Operation Cronos is being conducted by a task force led by the UK's National Crime Agency (NCA) and coordinated in Europe by Europol and Eurojust. The investigation began in April 2022 at Eurojust, at the request of the French authorities.

During months of investigation, Lockbit's infrastructure has been compromised and is now under police control and consists of the main platform along with some 34 servers in the Netherlands, Germany, Finland, France, Switzerland, Australia, the United States and the United Kingdom.

The U.S. Department of Justice has announced the disruption on its YouTube channel:

U.S. and U.K. Disrupt LockBit Ransomware Variant.


Operation Cronos is a sample of several collective operations in pursuit of the defense of digital ecosystems under attack by groups such as LockbitSupp. These actors are not exempt from making mistakes for which they are discovered, we could say that it has been as simple as a well-exploited vulnerability, but we would leave out months of work and dedication on the part of the teams involved in the investigation.

In this historical operation it is remarkable how it has sought to generate an impact on the various links of a threat actor.
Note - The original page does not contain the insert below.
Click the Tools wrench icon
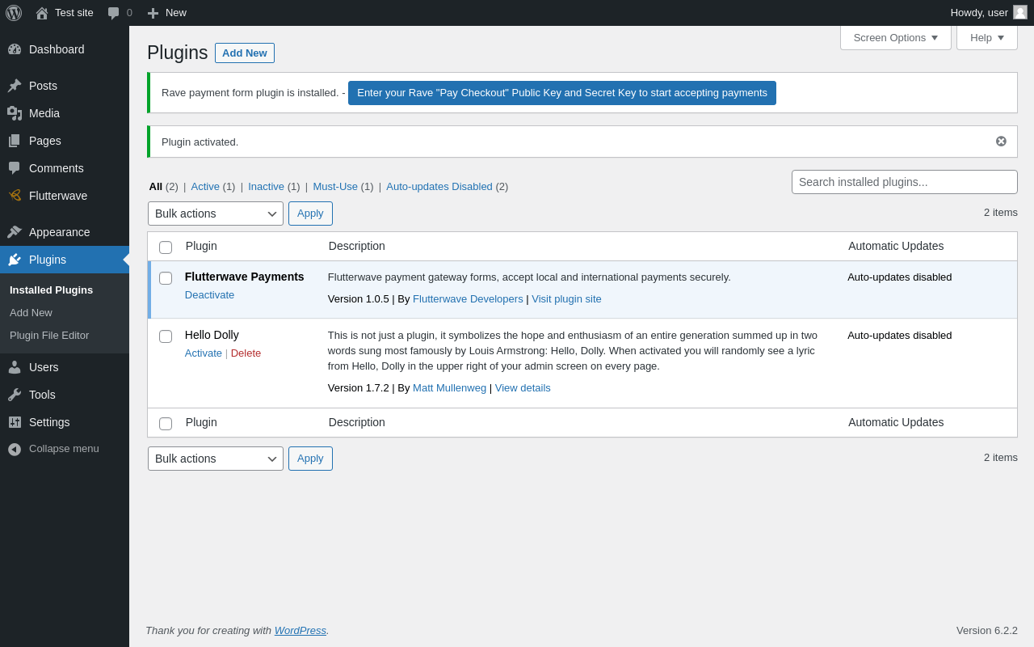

In the world of cybercrime trust is not something that is easily obtained and while the hit to LockbitSupp's assets may be significant, we can say that a more complex one to recover is related to their reputation and the risks of establishing operations with them in an "as a Service" model.

Will we see this threat group in action again? It is an answer that did not take long to be answered when about 5 days later they published an announcement about the "resumption of business" and a statement admitting "personal negligence and irresponsibility". 5 timers with new victims are published on its site.

In this return, it also admitted the lack of updates on services using PHP (probably CVE-2023-3824). The group has applied an update and has made available a kind of reward in case of detection of a new vulnerability.

This long message thus seems to be damage control and an attempt to restore credibility, although only time will tell how this story worthy of a movie will unfold.